We also have several small sites that use either DSL or Cable modems to connect to the internet.
We are having a problem with sites trying to use mutliple vpn connections at the same time.
Could someone please provide the reason why multiple vpns cannot be connected from behind a dsl or cable modem.
Are there DSL or cable modems that allow for mutliple connections?
I have not run into this problem, but what I have done at small remote locations is create a VPN tunnel from PIX to the VPN Concentrator. That way there is only one tunnel for the site and all user traffic from the remote site will pass through that tunnel.
thx for reply,
These sites are so small, that mngmt is not willing to put in another device to setup a vpn connection.
The VPN's should still work. Are there any firewalls or Access List on the main site? Are the cable and DSL routers yours or the ISP's. I have run into a few ISP that enable port filtering on their routers and don't tell their customers. If you are using ISP equiptment, you may check and see if they are doing any port filtering.
Sorry , I may not have been clear...
I can get a single VPN connection to work, but when a second person tries to connect, they will error out or disconnect the first vpn connection.
Most sites had the ISP supply the DSL or Cable modem
I have this problem at home with my cable modem, I have full control of the device. I can only use 1 vpn connection at a time.
This is a known issue, I had some documentation describing the problem.
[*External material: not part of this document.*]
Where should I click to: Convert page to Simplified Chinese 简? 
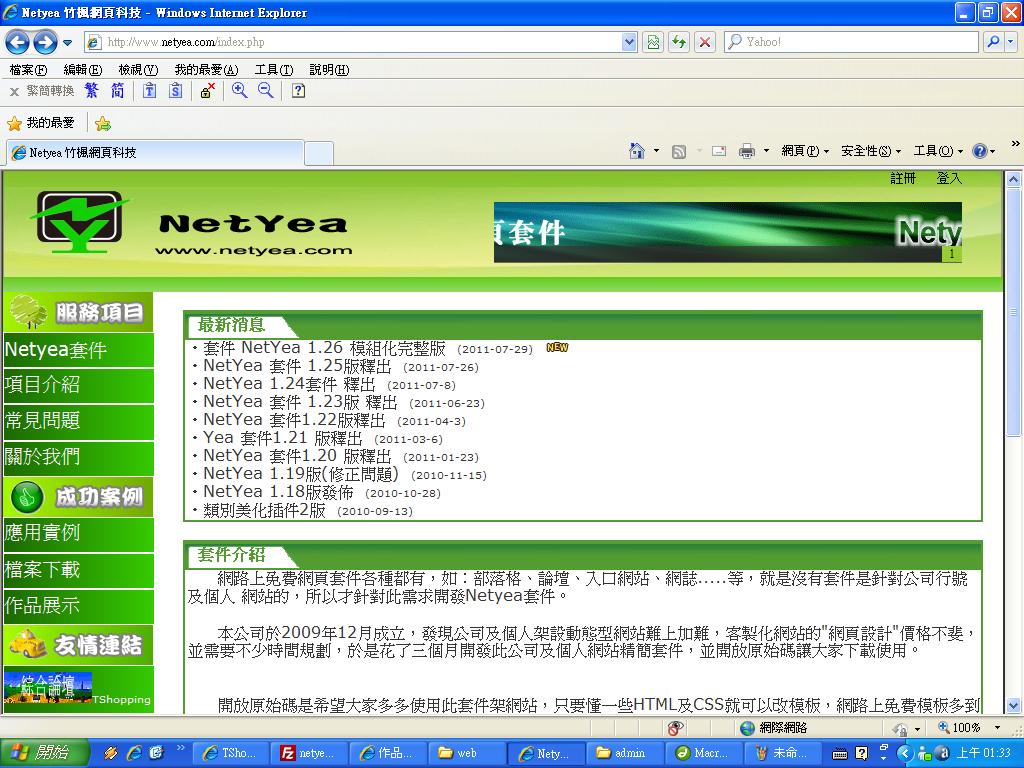[118, 91]
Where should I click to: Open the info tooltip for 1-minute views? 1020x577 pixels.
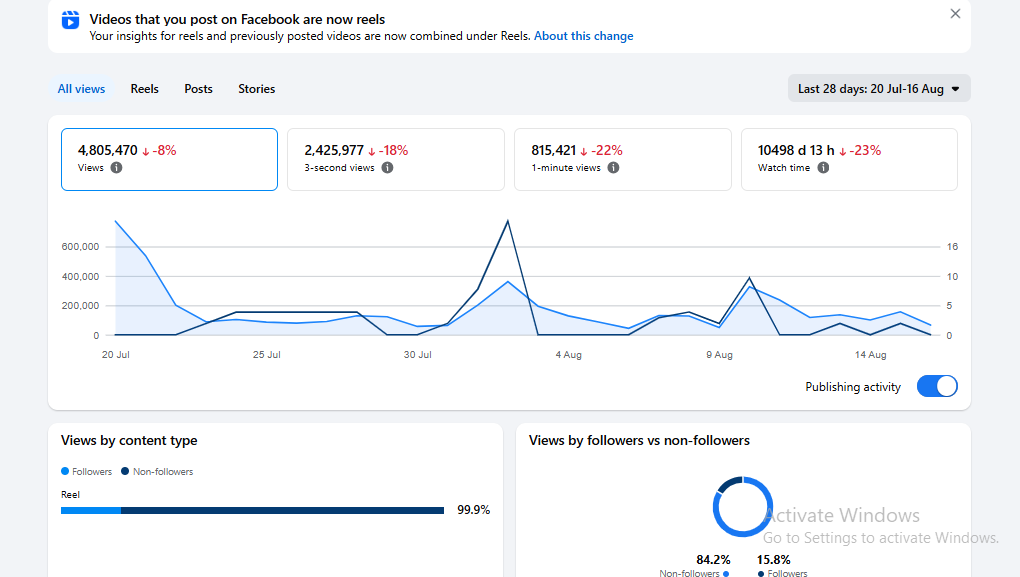pyautogui.click(x=613, y=168)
I can't find it now, I think it is in the Cisco knowledge base , I just haven't come across it.
I've checked the firewall and access list, I don't see that as the problem.
As I recall, the DSL or Cablem modems just can't handle more than one VPN/IPSEC connection at a time.
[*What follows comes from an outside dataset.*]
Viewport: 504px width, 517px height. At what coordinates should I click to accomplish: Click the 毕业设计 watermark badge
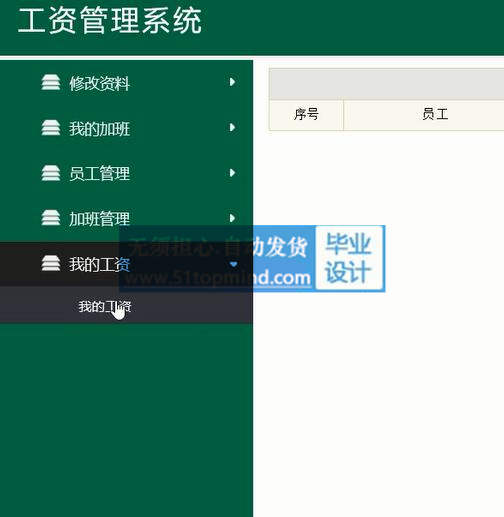pos(349,258)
This was around 2 years ago, so I'm wondering if new DSL/Cable modems can handle more VPN connections now.
Again, thx for the help!
We ran into the same issue. Hosts behind a 3com lan modem, only one host could connect using pptp. The reply I got back when I posted our problem on the forum said the problem was because pptp uses GRE /TCP. We have solved the issue at another site (different firewall though) by using the cisco ipsec client with ipsec over udp enabled.
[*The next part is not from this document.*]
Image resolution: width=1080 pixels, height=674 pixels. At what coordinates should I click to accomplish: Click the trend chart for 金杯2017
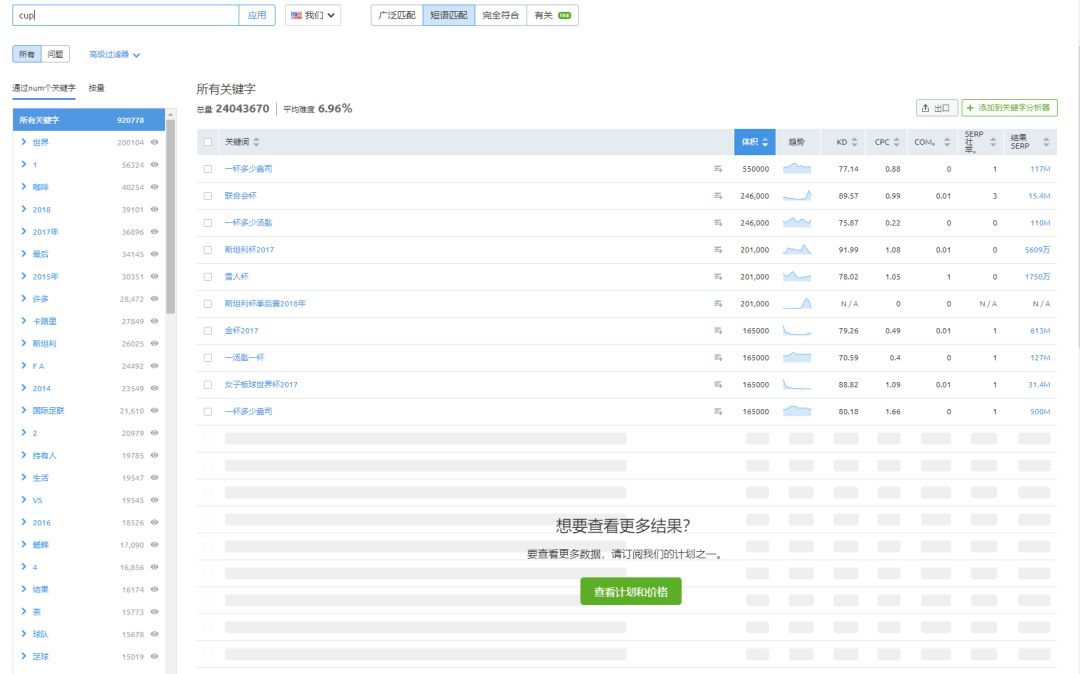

(I do have a couple queries though about our experience though. Would it have worked if we replaced our 3015 with a Windows VPN server? The 3com lan modem specifically allows pptp traffic then why would it allow only one?)
Most of the vendors out there supports only 1 ipsec connection (Linksys, GNet). If assume you are using that kind of box because you have more than one user (computer) at remote office. The easiest way to do multiple ipsec tunnels would be to put harware VPN box ...
The "problem" you describe here isn't really a problem at all, just the way things work. Take a look at using Nat Traversal or Transparent NAT on your VPN Concentrator along with the Cisco VPN client software. That might fix your problem.